- **Work order**
Exactly and only the lines from the one containing "Policiales (376, 248)" through the close of the entries below are to be set down.

- **Supplied records**
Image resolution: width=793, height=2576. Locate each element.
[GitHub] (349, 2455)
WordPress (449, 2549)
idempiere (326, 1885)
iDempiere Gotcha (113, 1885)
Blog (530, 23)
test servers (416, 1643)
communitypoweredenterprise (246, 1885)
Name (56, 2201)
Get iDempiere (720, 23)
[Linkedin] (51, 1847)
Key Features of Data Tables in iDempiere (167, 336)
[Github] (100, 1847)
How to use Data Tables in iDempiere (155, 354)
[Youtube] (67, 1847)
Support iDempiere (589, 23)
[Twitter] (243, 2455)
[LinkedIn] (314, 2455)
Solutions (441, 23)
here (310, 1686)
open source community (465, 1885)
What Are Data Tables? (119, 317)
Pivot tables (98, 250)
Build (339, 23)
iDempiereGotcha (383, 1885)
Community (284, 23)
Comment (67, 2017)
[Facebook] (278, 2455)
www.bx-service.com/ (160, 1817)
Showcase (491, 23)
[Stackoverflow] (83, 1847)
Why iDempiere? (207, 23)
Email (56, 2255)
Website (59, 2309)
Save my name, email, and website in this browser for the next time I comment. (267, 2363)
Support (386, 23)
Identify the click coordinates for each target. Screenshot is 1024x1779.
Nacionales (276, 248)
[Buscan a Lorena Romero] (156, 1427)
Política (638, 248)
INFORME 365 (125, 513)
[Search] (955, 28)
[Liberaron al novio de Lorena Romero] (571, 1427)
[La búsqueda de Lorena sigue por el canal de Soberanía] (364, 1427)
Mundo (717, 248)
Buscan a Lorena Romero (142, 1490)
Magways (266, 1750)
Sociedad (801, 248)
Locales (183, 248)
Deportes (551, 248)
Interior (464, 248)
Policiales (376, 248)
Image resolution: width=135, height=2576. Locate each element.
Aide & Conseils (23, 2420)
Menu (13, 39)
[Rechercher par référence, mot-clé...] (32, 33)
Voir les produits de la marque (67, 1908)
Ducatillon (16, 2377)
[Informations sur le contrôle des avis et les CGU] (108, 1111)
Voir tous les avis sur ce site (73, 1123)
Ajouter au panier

- **Written solution**
Policiales (376, 248)
Image resolution: width=135, height=2576. Locate each element.
Aide & Conseils (23, 2420)
Menu (13, 39)
[Rechercher par référence, mot-clé...] (32, 33)
Voir les produits de la marque (67, 1908)
Ducatillon (16, 2377)
[Informations sur le contrôle des avis et les CGU] (108, 1111)
Voir tous les avis sur ce site (73, 1123)
Ajouter au panier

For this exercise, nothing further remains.